For more than 40 years, Sowinski remained deeply ingrained in the local baseball community as a player and coach.
On Aug. 7, Queens lost one of its most precious baseball roots when Sowinski died suddenly while playing golf. He was 68.
The Howard Beach resident first made headlines as a pitcher when he earned two-time All-City MVP honors at Archbishop Molloy under the late Jack Curran. He took his talents to Jack Kaiser’s club at St. John’s University, guiding them to a Cinderella run in the 1968 College World Series.
He went 2-0 and garnered an All-Tournament selection alongside USC’s Bill “Spaceman” Lee.

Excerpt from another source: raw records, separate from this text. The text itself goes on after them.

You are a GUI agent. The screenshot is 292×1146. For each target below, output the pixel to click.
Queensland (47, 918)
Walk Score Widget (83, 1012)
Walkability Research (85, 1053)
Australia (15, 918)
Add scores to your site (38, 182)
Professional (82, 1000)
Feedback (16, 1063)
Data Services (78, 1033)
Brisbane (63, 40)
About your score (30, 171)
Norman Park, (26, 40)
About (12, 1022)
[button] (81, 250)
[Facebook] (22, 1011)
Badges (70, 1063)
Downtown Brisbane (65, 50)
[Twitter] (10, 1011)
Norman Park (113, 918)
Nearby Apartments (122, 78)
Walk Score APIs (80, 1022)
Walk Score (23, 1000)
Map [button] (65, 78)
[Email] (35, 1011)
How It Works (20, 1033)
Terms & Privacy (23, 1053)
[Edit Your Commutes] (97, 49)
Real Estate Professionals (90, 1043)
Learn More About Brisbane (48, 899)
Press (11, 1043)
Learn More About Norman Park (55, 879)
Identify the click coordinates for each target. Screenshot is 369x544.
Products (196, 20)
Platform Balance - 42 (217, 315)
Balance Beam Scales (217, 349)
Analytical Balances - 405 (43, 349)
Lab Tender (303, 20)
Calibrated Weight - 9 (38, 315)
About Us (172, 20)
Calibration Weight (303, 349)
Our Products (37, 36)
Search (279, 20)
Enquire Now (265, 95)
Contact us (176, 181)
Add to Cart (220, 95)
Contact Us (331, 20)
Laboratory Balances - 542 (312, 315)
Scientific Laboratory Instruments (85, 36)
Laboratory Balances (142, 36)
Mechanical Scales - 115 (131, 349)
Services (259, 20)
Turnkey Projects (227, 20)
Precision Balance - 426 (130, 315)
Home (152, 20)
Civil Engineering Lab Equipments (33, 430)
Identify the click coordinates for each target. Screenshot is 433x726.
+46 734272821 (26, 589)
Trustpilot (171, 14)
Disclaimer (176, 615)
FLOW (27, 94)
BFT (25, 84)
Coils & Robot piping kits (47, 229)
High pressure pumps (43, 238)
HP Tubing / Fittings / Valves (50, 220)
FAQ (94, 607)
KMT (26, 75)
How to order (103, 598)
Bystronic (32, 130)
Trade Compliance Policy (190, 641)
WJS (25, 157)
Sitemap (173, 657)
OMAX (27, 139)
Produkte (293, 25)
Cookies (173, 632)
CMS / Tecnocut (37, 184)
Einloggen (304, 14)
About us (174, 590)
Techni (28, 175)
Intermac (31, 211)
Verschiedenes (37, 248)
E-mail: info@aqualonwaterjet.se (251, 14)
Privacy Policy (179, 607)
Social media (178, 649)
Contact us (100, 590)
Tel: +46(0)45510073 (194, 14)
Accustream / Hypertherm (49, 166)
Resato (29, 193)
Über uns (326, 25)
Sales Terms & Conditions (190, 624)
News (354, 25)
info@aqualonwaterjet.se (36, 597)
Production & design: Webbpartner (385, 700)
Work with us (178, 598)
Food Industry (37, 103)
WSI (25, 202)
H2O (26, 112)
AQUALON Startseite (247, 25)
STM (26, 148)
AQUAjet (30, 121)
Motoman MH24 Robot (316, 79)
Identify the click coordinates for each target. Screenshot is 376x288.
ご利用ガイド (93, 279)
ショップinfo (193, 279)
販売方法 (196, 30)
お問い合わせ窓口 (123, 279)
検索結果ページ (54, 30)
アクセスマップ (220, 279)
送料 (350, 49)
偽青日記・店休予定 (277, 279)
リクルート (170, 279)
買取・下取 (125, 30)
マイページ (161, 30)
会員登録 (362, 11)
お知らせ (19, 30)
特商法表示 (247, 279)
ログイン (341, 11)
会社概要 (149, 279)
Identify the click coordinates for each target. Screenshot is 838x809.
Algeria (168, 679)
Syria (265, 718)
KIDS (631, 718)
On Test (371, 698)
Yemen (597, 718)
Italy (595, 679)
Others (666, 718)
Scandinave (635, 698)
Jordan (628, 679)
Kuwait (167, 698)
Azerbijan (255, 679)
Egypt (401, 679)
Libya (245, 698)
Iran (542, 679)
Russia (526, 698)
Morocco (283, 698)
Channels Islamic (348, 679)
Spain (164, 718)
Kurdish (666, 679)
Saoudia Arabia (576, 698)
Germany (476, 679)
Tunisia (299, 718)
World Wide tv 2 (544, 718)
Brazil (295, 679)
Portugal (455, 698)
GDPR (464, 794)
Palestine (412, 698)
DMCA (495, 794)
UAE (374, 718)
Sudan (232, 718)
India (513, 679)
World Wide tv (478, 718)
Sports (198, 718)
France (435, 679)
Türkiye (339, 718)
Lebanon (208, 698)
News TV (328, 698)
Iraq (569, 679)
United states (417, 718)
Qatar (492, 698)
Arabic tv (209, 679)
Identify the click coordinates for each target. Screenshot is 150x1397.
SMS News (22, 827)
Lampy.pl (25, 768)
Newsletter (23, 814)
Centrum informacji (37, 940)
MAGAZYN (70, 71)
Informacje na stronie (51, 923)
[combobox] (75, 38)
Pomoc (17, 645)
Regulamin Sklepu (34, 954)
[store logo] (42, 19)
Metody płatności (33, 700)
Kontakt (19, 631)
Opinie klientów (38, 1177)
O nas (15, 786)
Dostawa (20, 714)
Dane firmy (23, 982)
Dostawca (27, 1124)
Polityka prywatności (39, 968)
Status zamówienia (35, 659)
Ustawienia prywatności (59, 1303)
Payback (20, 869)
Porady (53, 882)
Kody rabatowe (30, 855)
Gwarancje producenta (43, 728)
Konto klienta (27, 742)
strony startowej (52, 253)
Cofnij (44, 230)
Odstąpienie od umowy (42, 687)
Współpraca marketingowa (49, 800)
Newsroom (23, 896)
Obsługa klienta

His sweeping performance at the College World Series warranted a 25th round selection by the Los Angeles Dodgers in the 1968 Major League Baseball draft. He spent three seasons in their minor league system that was briefly interrupted by military service in 1969.
While playing with future Dodgers mainstays Ron Cey and Davey Lopes, Sowinski sensed he was not among their priorities despite posting a winning career record of 15-8.
“I asked for my release,” Sowinski said in a 2013 interview. “I wasn’t going to be a career Minor Leaguer.”
While he never reached the pinnacle of the Major Leagues, his feats as an amateur were notably recognized at the high school and collegiate levels. He was inducted into that Hall of Fame at both SJU and Archbishop Molloy. His 11-win season in 1968 still stands tall in the St. John’s record books, even over future Cy Young Award winner Frank Viola.
Returning to Queens after his sojourn with the Dodgers, Sowinski slowly made his way back into the baseball scene, first coaching at Adelphi University from 1985-99 and then making stops at Queensborough Community College and Manhattan College before settling in at Queens College as its head coach in fall 2009.
He inherited a tough job at Queens, attempting to transform a program that had not have a winning season since 1998. Undaunted by the task, Sowinski took the same bulldog approach with the program that he did on the mound.
“I came here for the challenge,” he said.
In his four seasons at Queens College, he worked hard at building the Division II program at a public school that lacked the bells and whistles of the other private schools in their conference.
His devotion to the program was noted in a release by the school’s athletic department: “Coach Sowinski was a man of passion and love for the game and the student-athletes.”